In the European Union, the General Data Protection Regulation (GDPR) regulates the processing of personal data, even publicly available data. Collecting and storing personal information about EU residents requires a lawful basis (legitimate interest, consent, legal obligation, etc.). OSINT practitioners operating in or targeting EU data must comply.
Ethical Principles
- Necessity. Collect only information required for the stated purpose. Mass collection without purpose is surveillance, not intelligence.
- Proportionality. The investigative methods must be proportional to the objective. A routine vendor assessment does not justify months of deep-dive investigation.
- Accuracy. Corroborate findings from multiple sources. Single-source intelligence is unreliable and potentially misleading.
- Accountability. Document methodology. If your conclusions are challenged, your process should withstand scrutiny.
- Minimization. Retain data only as long as necessary. Securely dispose of personal information when the engagement concludes.
- No harm. Do not publish or distribute information that could endanger individuals. De-identify personal data in reports when possible.
Where OSINT Crosses the Line
These activities are NOT OSINT, regardless of how they are labeled:
- Creating fake social media profiles to connect with targets (social engineering)
- Accessing systems using default or guessed credentials (unauthorized access)
- Exploiting vulnerabilities discovered during reconnaissance (penetration testing, requires authorization)

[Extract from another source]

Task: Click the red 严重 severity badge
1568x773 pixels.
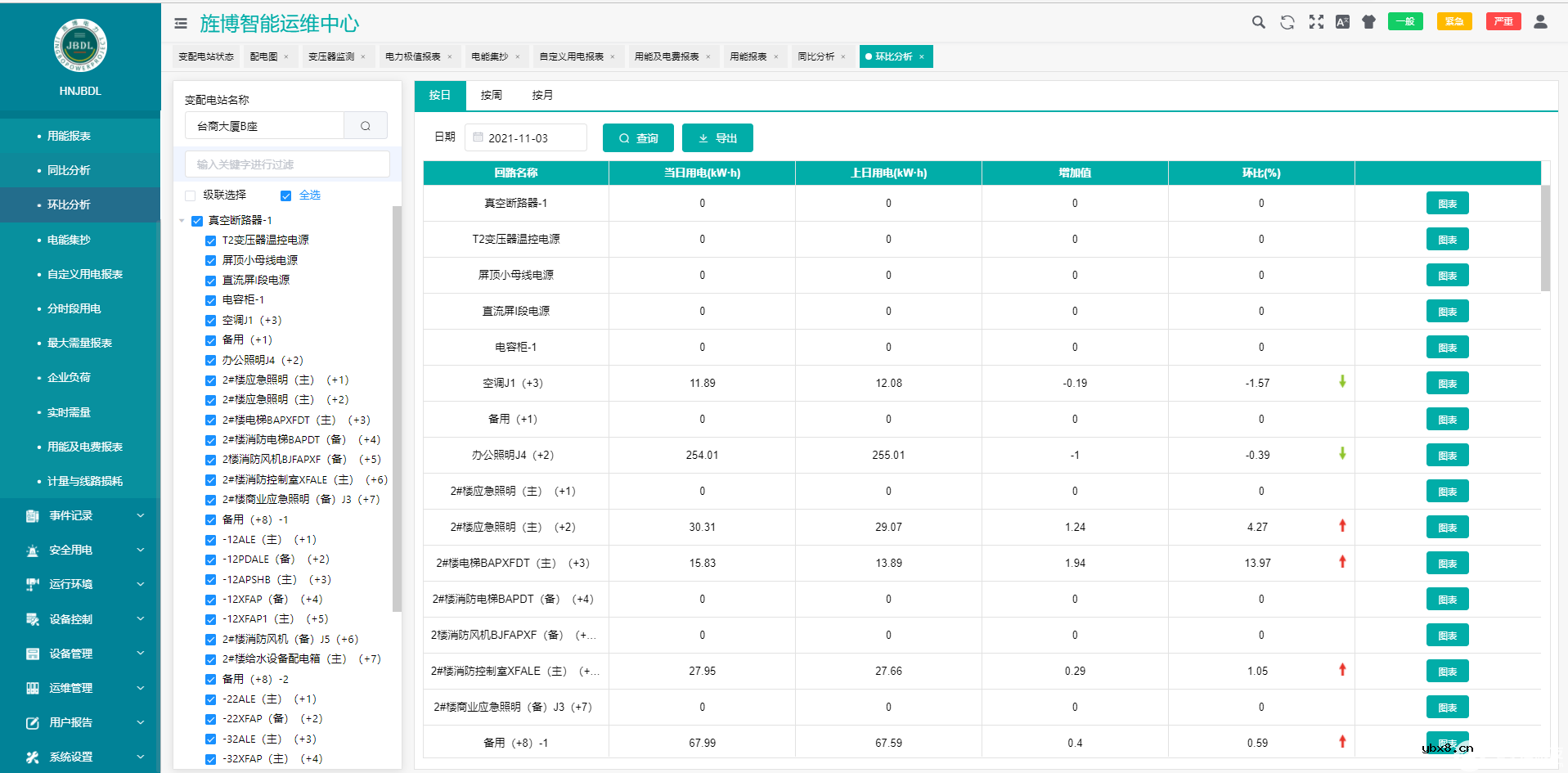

- Purchasing stolen data from dark web marketplaces (receiving stolen property)
- Intercepting network traffic (wiretapping)
- Doxing individuals (harassment, potentially illegal)
OSINT for Organizational Security
The most impactful application of OSINT is turning it inward -- using OSINT techniques to discover what an attacker would find when investigating your own organization. The Verizon 2025 DBIR reports that vulnerability exploitation accounts for 20% of initial access vectors. Many of these exploited vulnerabilities exist on assets the organization does not know about.
An attack surface management program is essentially continuous OSINT against your own infrastructure. Regular subdomain enumeration, security header auditing, certificate monitoring, and technology fingerprinting create visibility into the assets an attacker would target first.
The IBM Cost of a Data Breach 2025 report found that organizations using security AI and automation saved $1.9M per breach on average and reduced the breach lifecycle by 80 days. Automated OSINT platforms contribute directly to this reduction by continuously monitoring for new exposures before adversaries discover them.
MITRE ATT&CK -- TA0043 Reconnaissance, T1593, T1596, T1590. Verizon 2025 DBIR -- 22,000+ incidents, exploitation at 20% of initial access. IBM Cost of a Data Breach 2025 -- $4.44M average, AI saves $1.9M. NIST SP 800-150 -- Guide to Cyber Threat Information Sharing. OWASP Testing Guide v4.2 -- Section 4.1, Information Gathering.